In my last analysis, I mentioned that I didn’t like the idea of banning Guide of Souls because it’s the heart of the current Energy package and the archetype’s main enabler. Today, given the archetype’s numbers and evolution in both Modern and Timeless (where it’s also one of the current top decks), it’s clear that Guide of Souls needs to leave the format.
The entire Energy package is better because Guide of Souls exists to keep the resources running: Amped Raptor can cast more expensive cards, Static Prison becomes as good as Leyline Binding without as many deckbuilding concessions, and Galvanic Discharge becomes the best damage removal in the Metagame to the point of making Unholy Heat obsolete, but it also interacts with the rest of the list.
But if we look at the other package of the archetype, the problem is bigger: the interaction of Ocelot Pride with Guide of Souls and Ajani, Nacatl Pariah creates some of the most powerful synergies that Modern has, and if we add it to the combat trigger of Guide of Souls, any of the tokens produced by these permanents becomes a threat on its own, in addition to their interaction with Goblin Bombardment.
Ajani, Nacatl Pariah, in fact, is another card that could be banned due to a design mistake: two copies of it shouldn't trigger each other and instantly turn it into a Planeswalker, and much of Boros Energy's attrition plan also involves this interaction and its potential with the rest of the list, but I doubt that removing it from the format would solve the problem with the archetype.
Another important piece in this equation is Phlage, Titan of Fire’s Fury, which, along with Guide of Souls, wins the game in two combat phases while being a three-mana Lightning Helix before being brought back.

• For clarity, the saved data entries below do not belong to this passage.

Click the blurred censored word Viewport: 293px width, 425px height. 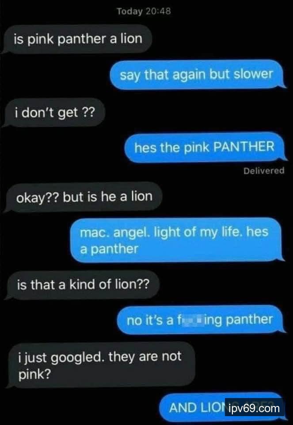(191, 320)
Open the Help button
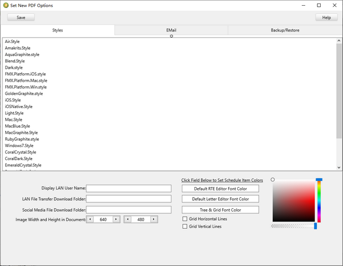This screenshot has width=343, height=266. coord(326,17)
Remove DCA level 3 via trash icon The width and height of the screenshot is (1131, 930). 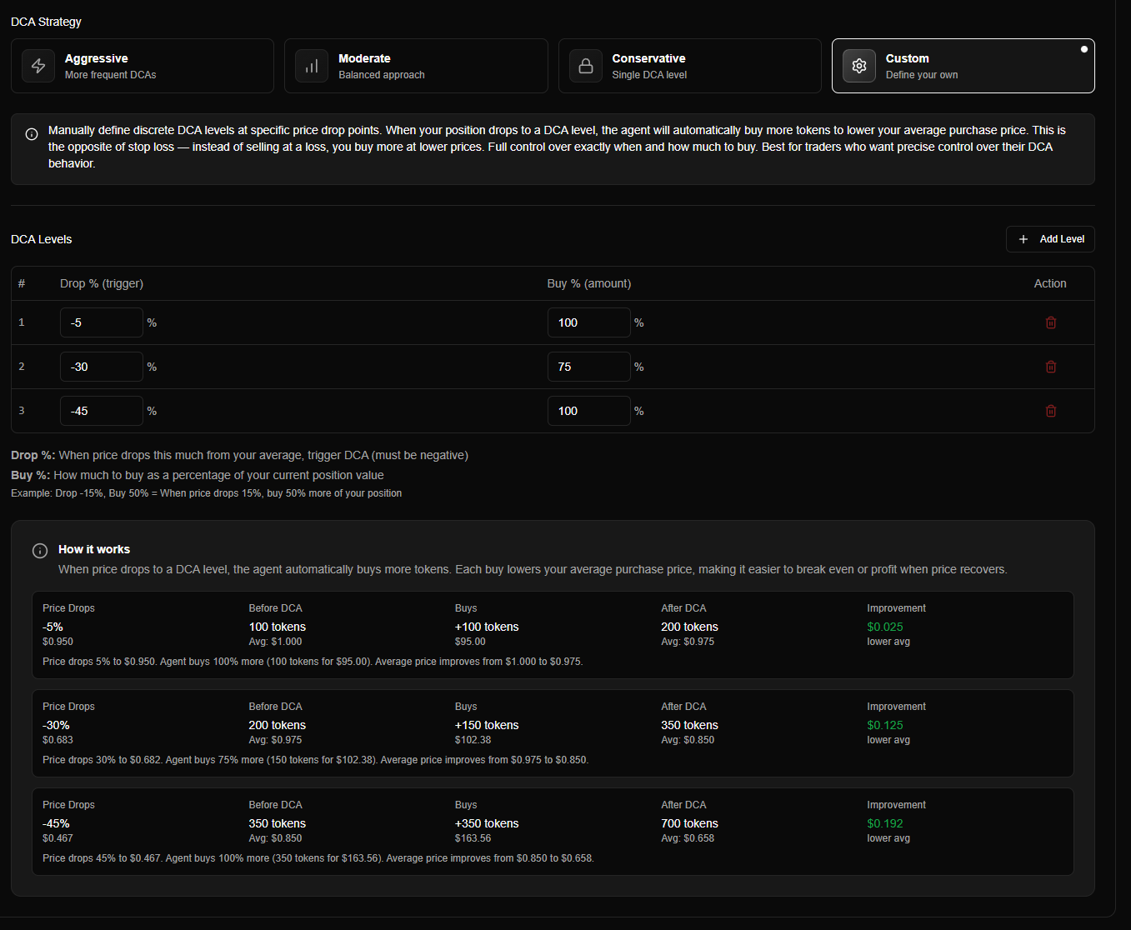[1050, 411]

All of these pieces together make Boros Energy the most oppressive fair deck in recent Modern history, and with an efficient one-drop enabling them all, there is no better option to ban for the sake of format diversity than removing Guide of Souls from the format on December 16.
Right now, The One Ring feels like a core piece to give Big Mana and Control a chance to compete in a more aggressive scenario, but without Boros Energy on December 16, it may be time to reevaluate this artifact’s position in the Metagame.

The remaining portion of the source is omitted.